I don't propose to spend a lot of time documenting the various reports which Giocoso allows you to create, using data from its database. They are fairly self explanatory, I think, and are in any case completely non-destructive: that is, you can run the various reports and see if they contain anything of interest without actually doing or changing anything. So click away and see how you get on, basically! That said, I will detail some points of interest for the various reports.
1. Aggregate Statistics
This is potentially one of the most useful of the reports and is what I export to this very website on a regular basis. Most of the 'notes' on that page therefore apply to the report when you produce it against your own music database. In particular, note that the 'average plays per day' statistic is calculated a little unusually. Specifically, it only divides a total number of plays by the number of days on which something at all was played. If you play 10 recordings on Monday, 10 on Tuesday and 10 on Thursday, then when you run the report on Saturday (6 days after you started) would be 10 (10+10+10/3), not 5 (10+10+0+10+0+0/6).
2 and 3. Top Composers
There are two variations of this report, depending on whether you want composers listed in the order of the number of times they've been played or by the number of hours their music has played for. The underlying data is the same for both reports, but the order in which rows are displayed is different in each case. Note that the reports will display play durations in either hours or minutes, depending on the value of the DURATIONS parameter in the persistent configuration file, which takes a value of either 'hours' or 'minutes' (and minutes is the default).
4. Genre Analysis
This report summarises both the recordings and plays tables by the genre associated with each recording. The aim is to spot when, for example, a large chunk of your music collection is made up of operas, but you are under-playing them for some reason.
5. Advanced Reporting by SQL
This one requires some explanation! Reporting menu Option 5 allows you to query any part of the database in any way you like, provided only that (a) you know how to write valid SQL select statements and (b) you don't try to issue update or delete commands (because those are not allowed!) By permitting free-form select statements in this way, you can cook up reports which Giocoso itself doesn't allow for, or which would otherwise require dedicated SQL reporting tools to construct. This is not the place to teach you how to write SQL statements, though, so if you don't know how to do that, steer clear of this particular program option!

WORK TO BE COMPLETED -
Please continue the passage above on Giocoso's reports, picking up after its last sentence.

MATERIAL SUPPLIED -
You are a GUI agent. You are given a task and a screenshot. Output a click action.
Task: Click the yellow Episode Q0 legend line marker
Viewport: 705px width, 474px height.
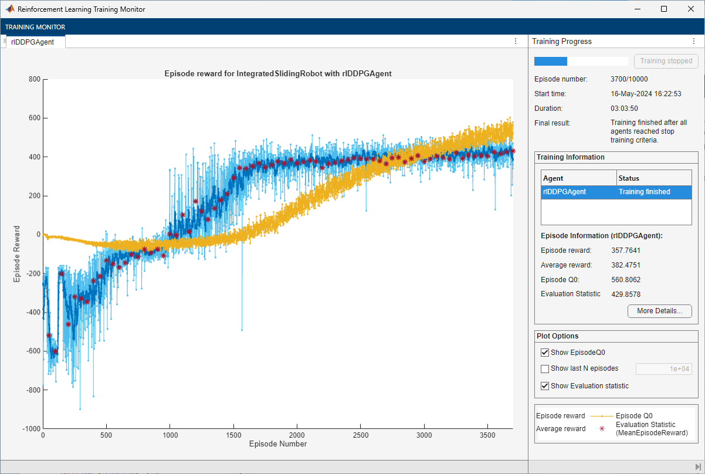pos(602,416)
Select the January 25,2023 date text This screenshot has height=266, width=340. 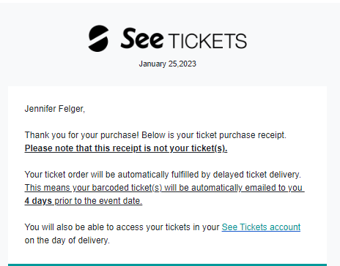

---

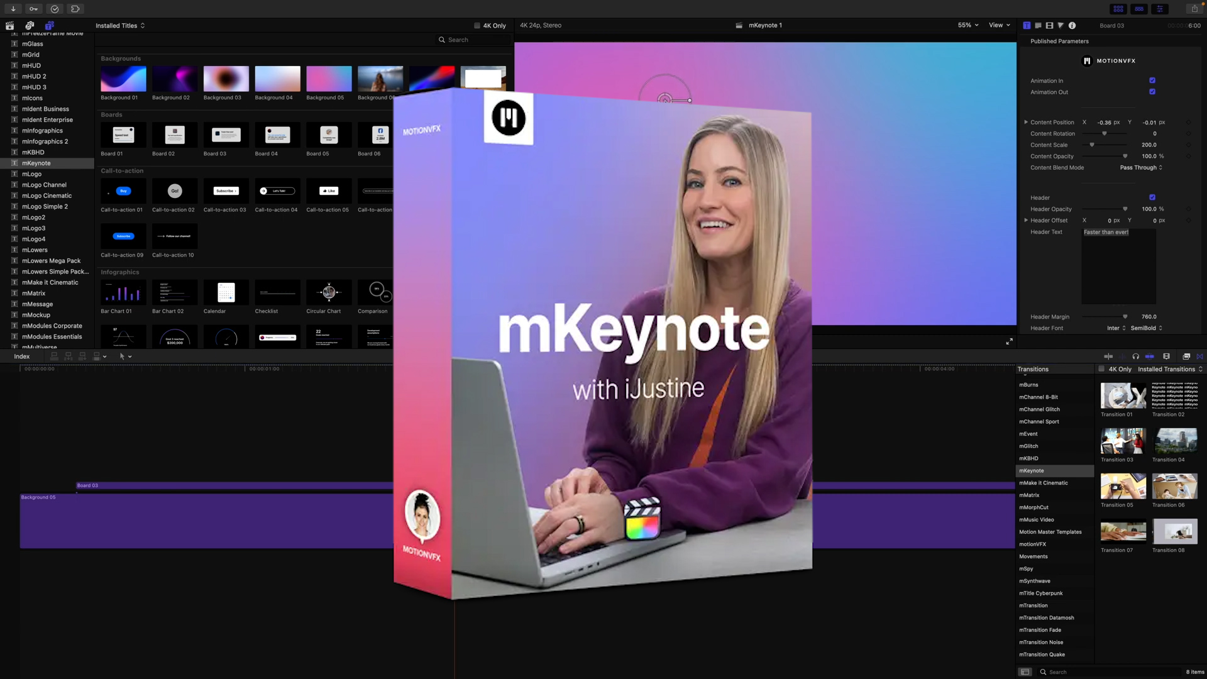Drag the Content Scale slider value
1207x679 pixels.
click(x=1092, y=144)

--

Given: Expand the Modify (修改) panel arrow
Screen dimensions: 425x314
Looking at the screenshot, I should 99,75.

OUTPUT OF THE EXERCISE -
Here I am running a report that summarises a composer's recordings and computes an overall total number of hours for each one. The report then lists them in the descending order of their sum durations:
Personally, I find this sort of report useful as a way to tell me whose music I should be buying more of -but, regardless of the specifics of the query, the point here is that you have just queried the Giocoso database for data summarised, ordered and presented in ways that Giocoso would not otherwise allow for. You could, of course, do this in dedicated tools like DB Browser for Sqlite, but it's nice to have a simple querying tool readily to hand within Giocoso itself, on occasion.
Incidentally, note that you can submit any queries to the database that are using valid sqlite3 syntax. For example, if you can't remember what the columns are within a table, you can issue the .schema <tablename> command to find out:
...which gives this result:
...and thus tells you that there are columns called 'COMPOSITION', 'PERFORMER' and so on in the recordings table.
Note that all reports produced by Reporting menu Option 5 are saved as a temporary files called $HOME/.local/share/giocoso3/txt/customreport.txt. If you want to save a report for later use, just open that file in a text editor of your choice and save it to a new location with an appropriate name. The original file is deleted every time you finish with the Advanced SQL reporting menu option.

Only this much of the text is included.